Lana: The Lady, the Legend, the Truth
- Author: Lana Turner
- Language: English
- Subject: Lana Turner
- Genre: Memoir
- Publisher: Dutton
- Publication date: September 1, 1982
- Pages: 311 (first edition)
- ISBN: 0-525-24106-X

= Lana: The Lady, the Legend, the Truth =

1982 book by Lana Turner

Lana: The Lady, the Legend, the Truth is a 1982 memoir by the American actress Lana Turner, published by Dutton. In it, Turner recalls her early life, her rise to stardom and personal troubles over the course of her career.

==Synopsis==
Turner recounts her early life growing up in Wallace, Idaho, and San Francisco, followed by her discover at age 16 in Hollywood by William R. Wilkerson. She recalls various anecdotes and personal experiences as a rising star for Metro-Goldwyn-Mayer, as well as her numerous romances, marriages and miscarriages. She also narrates the 1958 killing of Johnny Stompanato by her daughter, Cheryl Crane, during a domestic struggle, followed by her later career in film and television.

==Critical response==
Wayne Lawson of The New York Times wrote of the book,
As these books go, Lana is pretty bad, in fact often bad enough to be good. For example, she says of her most recent husband: "His name was Ronald Dante - and still is, I suppose. His real name was Ronald Pellar, and he called himself a doctor, although of what I'm not exactly sure." Now, is that supposed to be funny? Sarcastic? Ingenuous? All of these? None of these? Who can tell? Miss Turner is not solely at fault for this dreadfully written book; in the last paragraph she declares that it is a collaborative effort, and the copyright is held by Eltee Productions and Hollis Alpert, the film critic and editor. However, in the last sentence she insists on taking full responsibility for her life and her book. So be it.
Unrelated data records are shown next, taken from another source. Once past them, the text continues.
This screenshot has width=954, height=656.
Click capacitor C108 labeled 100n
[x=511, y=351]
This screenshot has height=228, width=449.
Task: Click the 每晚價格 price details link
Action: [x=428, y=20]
The New York Timess Janet Maslin noted, "Lana Turner, though she isn't reflective or articulate even by movie star standards, has led a life that's a soap opera daydream. And she's got a one-of-a-kind Hollywood story to tell." Kirkus Reviews praised the book, writing, "Lana tells it all unpretentiously, unweepily; and the result--with nice little attacks along the way on Richard Burton, Ezio Pinza, Otto Preminger, Harold Robbins et al.--is a good old-fashioned celeb memoir, popcorn with spice, unashamedly Hollywood."